> _AIM OF THE TASK_:
The records are given next. Repeat each one exactly.

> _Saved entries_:

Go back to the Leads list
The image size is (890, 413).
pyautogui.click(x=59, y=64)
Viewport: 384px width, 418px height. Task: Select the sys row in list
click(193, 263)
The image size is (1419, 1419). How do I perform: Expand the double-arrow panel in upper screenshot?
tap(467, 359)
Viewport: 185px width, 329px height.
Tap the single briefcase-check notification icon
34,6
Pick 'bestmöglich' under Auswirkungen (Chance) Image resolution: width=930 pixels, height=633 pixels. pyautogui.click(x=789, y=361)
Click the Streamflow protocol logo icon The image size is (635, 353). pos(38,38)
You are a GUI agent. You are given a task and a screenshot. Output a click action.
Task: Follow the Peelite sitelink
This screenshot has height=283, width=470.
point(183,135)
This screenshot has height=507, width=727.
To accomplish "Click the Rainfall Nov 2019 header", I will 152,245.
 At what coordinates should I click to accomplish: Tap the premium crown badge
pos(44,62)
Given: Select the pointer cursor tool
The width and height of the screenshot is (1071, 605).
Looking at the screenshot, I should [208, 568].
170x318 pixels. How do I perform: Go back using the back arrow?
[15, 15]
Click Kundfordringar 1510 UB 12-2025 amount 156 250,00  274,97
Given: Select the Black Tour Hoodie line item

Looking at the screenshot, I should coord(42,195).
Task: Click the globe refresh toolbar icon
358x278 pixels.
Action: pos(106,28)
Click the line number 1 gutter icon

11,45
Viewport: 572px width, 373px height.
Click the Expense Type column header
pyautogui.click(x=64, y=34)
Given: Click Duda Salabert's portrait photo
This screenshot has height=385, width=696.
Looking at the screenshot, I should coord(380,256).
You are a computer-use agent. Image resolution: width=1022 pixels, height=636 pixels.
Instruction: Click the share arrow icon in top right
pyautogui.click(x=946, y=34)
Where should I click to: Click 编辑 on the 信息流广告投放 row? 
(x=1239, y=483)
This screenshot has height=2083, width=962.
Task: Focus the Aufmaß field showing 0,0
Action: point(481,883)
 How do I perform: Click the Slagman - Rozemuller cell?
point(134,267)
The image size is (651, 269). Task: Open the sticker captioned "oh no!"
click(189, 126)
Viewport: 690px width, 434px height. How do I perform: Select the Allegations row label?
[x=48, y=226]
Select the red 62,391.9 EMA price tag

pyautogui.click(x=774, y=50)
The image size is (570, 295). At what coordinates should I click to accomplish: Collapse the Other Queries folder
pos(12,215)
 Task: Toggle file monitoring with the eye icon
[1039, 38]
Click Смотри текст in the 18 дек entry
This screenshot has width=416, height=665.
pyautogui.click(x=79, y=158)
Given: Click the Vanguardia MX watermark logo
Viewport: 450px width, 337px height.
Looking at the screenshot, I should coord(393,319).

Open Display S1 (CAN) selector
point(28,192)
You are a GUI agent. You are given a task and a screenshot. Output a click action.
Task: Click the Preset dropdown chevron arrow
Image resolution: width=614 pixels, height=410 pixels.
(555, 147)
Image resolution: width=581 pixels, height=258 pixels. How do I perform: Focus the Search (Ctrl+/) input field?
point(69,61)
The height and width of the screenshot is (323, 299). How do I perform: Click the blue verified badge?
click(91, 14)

> _EXPECTED OUTPUT_:
Go back to the Leads list
The image size is (890, 413).
pyautogui.click(x=59, y=64)
Viewport: 384px width, 418px height. Task: Select the sys row in list
click(193, 263)
The image size is (1419, 1419). How do I perform: Expand the double-arrow panel in upper screenshot?
tap(467, 359)
Viewport: 185px width, 329px height.
Tap the single briefcase-check notification icon
34,6
Pick 'bestmöglich' under Auswirkungen (Chance) Image resolution: width=930 pixels, height=633 pixels. pyautogui.click(x=789, y=361)
Click the Streamflow protocol logo icon The image size is (635, 353). pos(38,38)
You are a GUI agent. You are given a task and a screenshot. Output a click action.
Task: Follow the Peelite sitelink
This screenshot has height=283, width=470.
point(183,135)
This screenshot has height=507, width=727.
To accomplish "Click the Rainfall Nov 2019 header", I will 152,245.
 At what coordinates should I click to accomplish: Tap the premium crown badge
pos(44,62)
Given: Select the pointer cursor tool
The width and height of the screenshot is (1071, 605).
Looking at the screenshot, I should [208, 568].
170x318 pixels. How do I perform: Go back using the back arrow?
[15, 15]
Click Kundfordringar 1510 UB 12-2025 amount 156 250,00  274,97
Given: Select the Black Tour Hoodie line item

Looking at the screenshot, I should coord(42,195).
Task: Click the globe refresh toolbar icon
358x278 pixels.
Action: pos(106,28)
Click the line number 1 gutter icon

11,45
Viewport: 572px width, 373px height.
Click the Expense Type column header
pyautogui.click(x=64, y=34)
Given: Click Duda Salabert's portrait photo
This screenshot has height=385, width=696.
Looking at the screenshot, I should coord(380,256).
You are a computer-use agent. Image resolution: width=1022 pixels, height=636 pixels.
Instruction: Click the share arrow icon in top right
pyautogui.click(x=946, y=34)
Where should I click to: Click 编辑 on the 信息流广告投放 row? 
(x=1239, y=483)
This screenshot has height=2083, width=962.
Task: Focus the Aufmaß field showing 0,0
Action: point(481,883)
 How do I perform: Click the Slagman - Rozemuller cell?
point(134,267)
The image size is (651, 269). Task: Open the sticker captioned "oh no!"
click(189, 126)
Viewport: 690px width, 434px height. How do I perform: Select the Allegations row label?
[x=48, y=226]
Select the red 62,391.9 EMA price tag

pyautogui.click(x=774, y=50)
The image size is (570, 295). At what coordinates should I click to accomplish: Collapse the Other Queries folder
pos(12,215)
 Task: Toggle file monitoring with the eye icon
[1039, 38]
Click Смотри текст in the 18 дек entry
This screenshot has width=416, height=665.
pyautogui.click(x=79, y=158)
Given: Click the Vanguardia MX watermark logo
Viewport: 450px width, 337px height.
Looking at the screenshot, I should coord(393,319).

Open Display S1 (CAN) selector
point(28,192)
You are a GUI agent. You are given a task and a screenshot. Output a click action.
Task: Click the Preset dropdown chevron arrow
Image resolution: width=614 pixels, height=410 pixels.
(555, 147)
Image resolution: width=581 pixels, height=258 pixels. How do I perform: Focus the Search (Ctrl+/) input field?
point(69,61)
The height and width of the screenshot is (323, 299). How do I perform: Click the blue verified badge?
click(91, 14)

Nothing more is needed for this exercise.